Stored records
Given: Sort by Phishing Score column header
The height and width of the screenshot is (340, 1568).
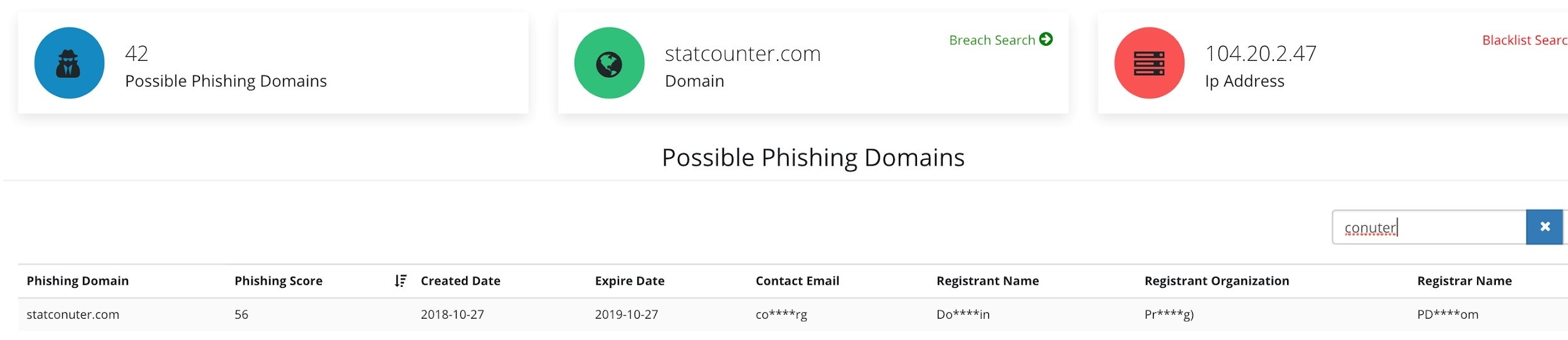Looking at the screenshot, I should coord(278,281).
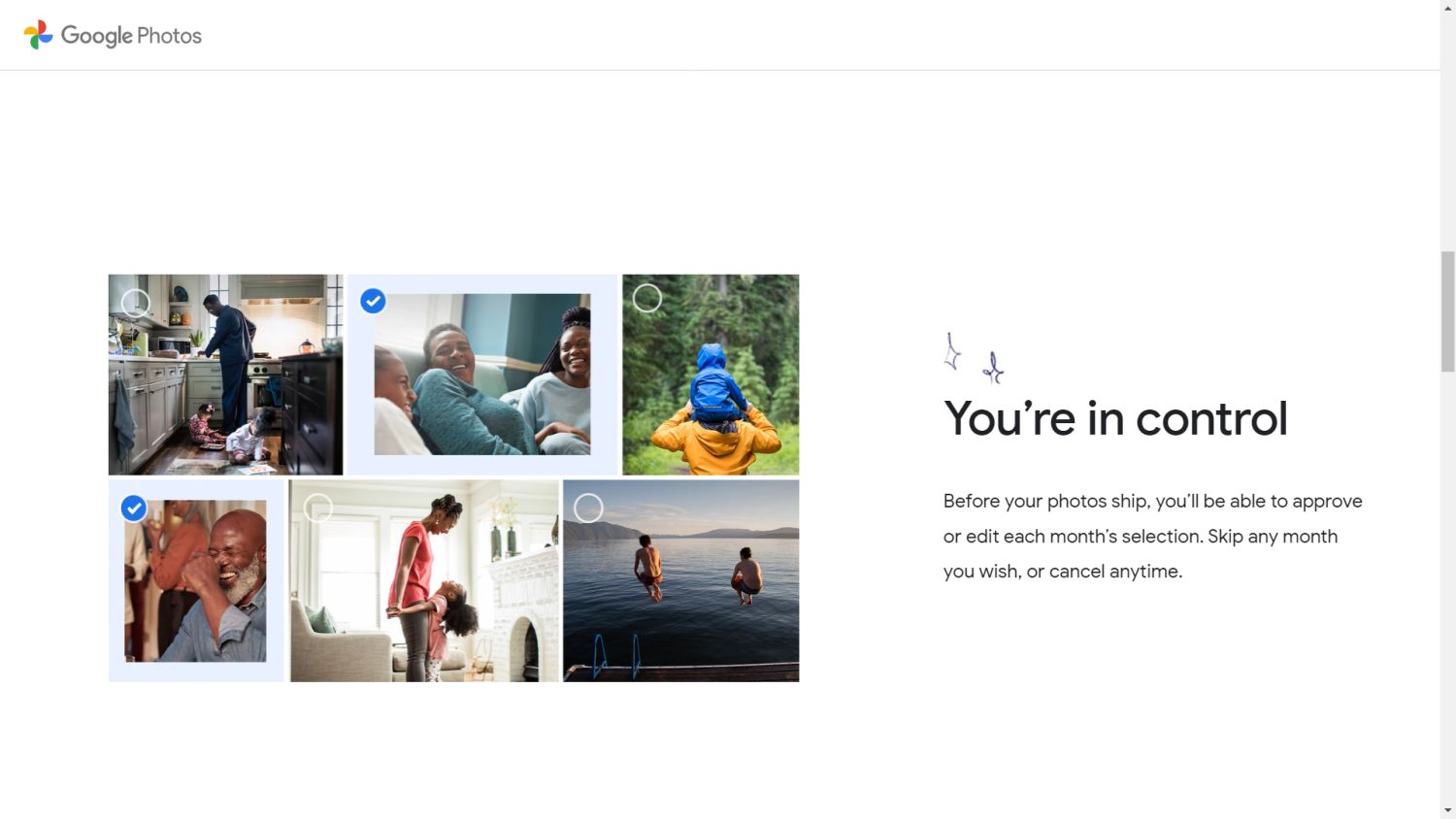The width and height of the screenshot is (1456, 819).
Task: Tick the circle on mother and daughter photo
Action: 318,508
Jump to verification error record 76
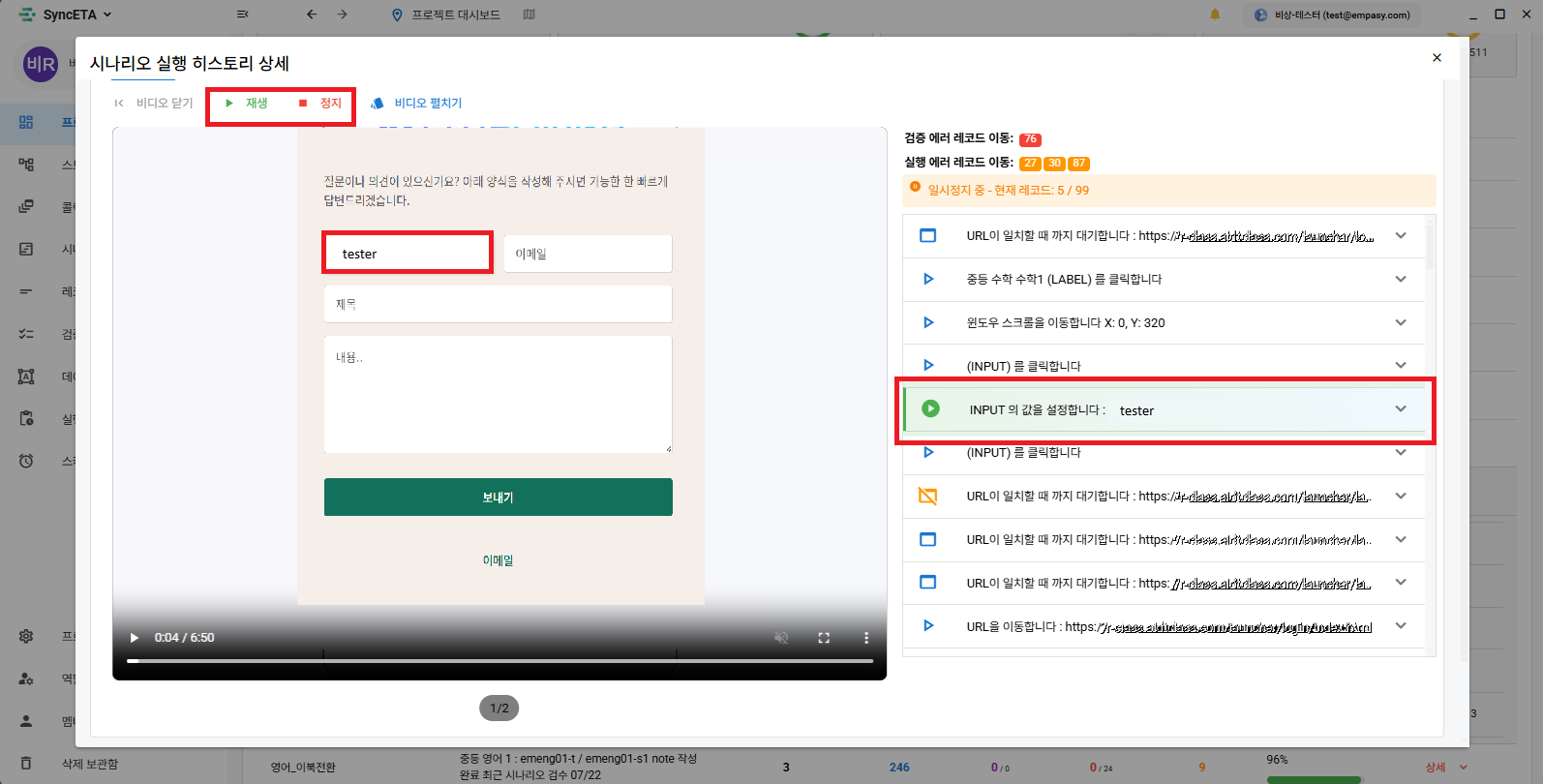1543x784 pixels. tap(1030, 139)
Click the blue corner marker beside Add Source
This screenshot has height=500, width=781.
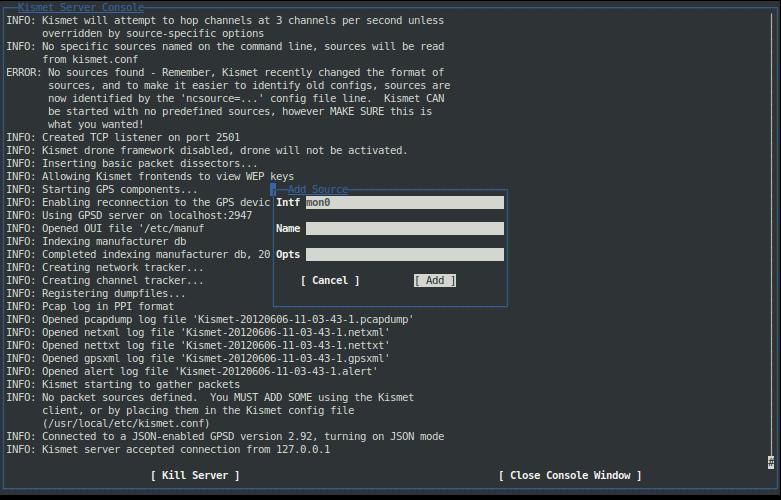click(273, 189)
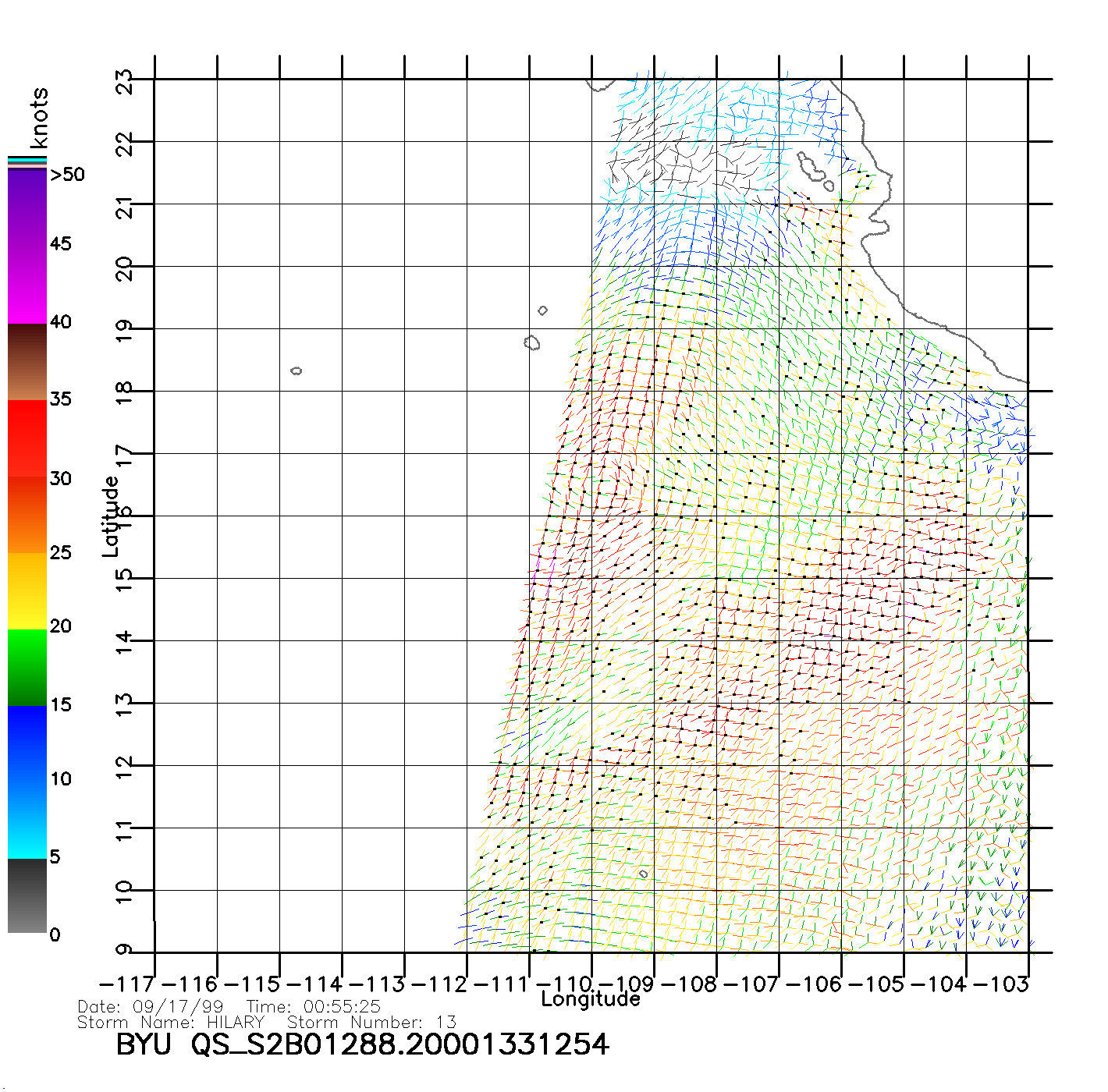The image size is (1108, 1092).
Task: Click the 23 latitude tick label
Action: pos(124,81)

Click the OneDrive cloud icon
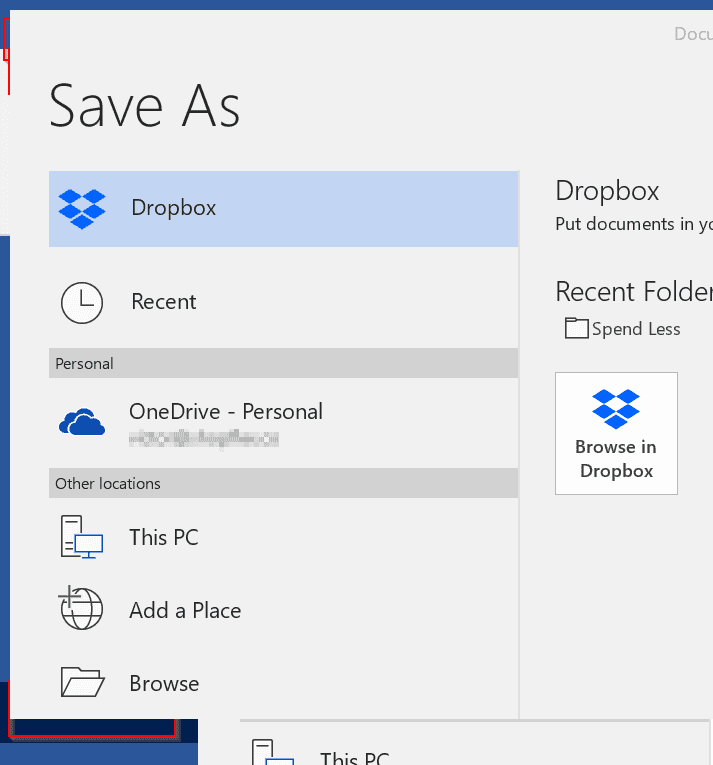(82, 423)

PROMPT:
What is needed is the data above, retyped exactly, with every picture left out.

SOLUTION TO THIS EXERCISE:
Given: Sort by Phishing Score column header
The height and width of the screenshot is (340, 1568).
Looking at the screenshot, I should coord(278,281).
The width and height of the screenshot is (1456, 819).
Task: Tick the circle on mother and daughter photo
Action: 318,508
Jump to verification error record 76
1543x784 pixels. tap(1030, 139)
Click the blue corner marker beside Add Source
This screenshot has height=500, width=781.
click(273, 189)
The image size is (1108, 1092).
Task: Click the 23 latitude tick label
Action: pos(124,81)

Click the OneDrive cloud icon
(82, 423)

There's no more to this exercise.